Wednesday 12 August 2020

Exam qualifications

I went to an old-fashioned grammar school that from 1967 turned itself into a sixth-form college, gradually phasing out younger pupils. When I left in the summer of 1970 the process was almost complete. I was then very nearly eighteen, had taken my three A-Levels, and was awaiting the results. 

Much depended on them. After a very good start as an eleven year old first former in 1963 - I was joint top of the form in my first year - my performance had slid steadily downwards. I hated school, and this was the consequence. I had become a reluctant participant, longing for freedom. I got poor marks in all my mock exams. I failed half my O-Levels, and achieved only scrape grades in the rest. I wasn't a troublemaker - in class I was a quiet, attentive pupil. It was the ethos and atmosphere of grammar school life that I so disliked. The rules, the compulsion. But I was a closet rebel only, nursing my real thoughts in secret.   

Mum and Dad were dismayed at my declining performance, but I revealed nothing to them. I'd already got into the habit of hiding many things from my parents that I didn't want them to know about. Mum and Dad were caring, intelligent people, and I'm sure they loved me. But with a teenager's cussedness I couldn't let them into my heart, and share all the dark things there. Instinctively I knew it would be a mistake, with awful consequences. It would place me in their power.

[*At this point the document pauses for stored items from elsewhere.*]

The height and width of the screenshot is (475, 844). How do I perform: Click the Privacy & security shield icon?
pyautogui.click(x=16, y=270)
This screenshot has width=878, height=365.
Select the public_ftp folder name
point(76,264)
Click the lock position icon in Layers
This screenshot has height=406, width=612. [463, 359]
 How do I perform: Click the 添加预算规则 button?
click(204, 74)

At the same time, I could clearly see that my future life absolutely relied on good A-Level results. So I worked my socks off getting them. Well, mostly! Exam days came and went. I had good feelings about some of them. But I knew when my efforts had been weak, and might not get me a pass mark. Fortunately I hadn't applied to go to university. I wanted instead to go to work, and start earning money, and (above all) escape the educational system and join the 'adult world'. The future still looked daunting, but armed with good A-Levels I'd get a head start as a new recruit.

I still have that slip of paper that told me my A-Level results: an A pass (with distinction, as it turned out) in Geography, a B for English Literature, and a B for Art. I knew that I could definitely have done more for the English and Art exams, and could have got an A grade for all three. But this slightly lesser result would still do nicely.

In fact it was much better than Mum and Dad had dared hope for. Finally, Mum had results to shout about to her friends. Dad glowed with satisfaction. And I breathed a sigh of relief - I was now bulletproof so far as getting a decent job was concerned, and from that would flow all sorts of pleasures. The results were also proof to myself that, if I wanted to, and worked for it, I could do well.

Well, that was 1970. This is 2020, fifty years later. I imagine that my three A-Levels wouldn't cut much ice now, after so long. I was never sure what they said about my intelligence, or suitability for a job. I grew to thinking that one's personality and personal qualities mattered just as much as paper qualifications. In my career I met many new recruits - I even sat on recruitment panels from time to time - and I was never impressed with applicants who may have possessed a string of good exam results, but had a limp or lacklustre personal presence, or poor social skills, or an unrealistic attitude that the world owed them a living regardless of personal effort or talent. Even so, many of them were taken on. Which showed that paper qualifications carried a lot of weight. 

And it seems that this remains the case. Hence the present frantic worry over this year's results, which have had to be cobbled together using a process based primarily on teacher's opinions. Many a student will be regretting that they didn't play the game, carefully keeping up an impression that they were serious about their subject, and deserving of a high grade. It has crossed my mind that my dismal mock exam results in the late 1960s would have doomed me to a poor job - or no job - if I were being grade-assessed now in virus-haunted 2020. 

Then there's the added problem of bias - the assumption that students from a poor background, or a 'wrong' background of any sort, or just the 'wrong' type of student - are somehow less intelligent, and unable to gain the highest academic grades. That wouldn't have been my problem back in 1970. I was white, middle-class, and I lived in a decent part of the city. My father was a senior Civil Servant. And I spoke well and behaved well, even if my academic performance was no better than average. That marked me out for good things in 1970. But in 2020? 

So much has changed. I've lost track of the way schools are organised nowadays, and how exams are run. I don't know what my three A-Levels would be equivalent to. Or - more to the point - what an employer might think of them. Whether they would mean anything. I suspect that if ever I had to find work, it would need to be on a self-employed basis, because no modern employer would want me. Either they would dismiss me as grossly unqualified - no degree - or assume (bias again) that being older I'd present too many health or attitude problems, and couldn't possibly fit in with a largely younger team, nor cope with 'modern technology'. Sigh.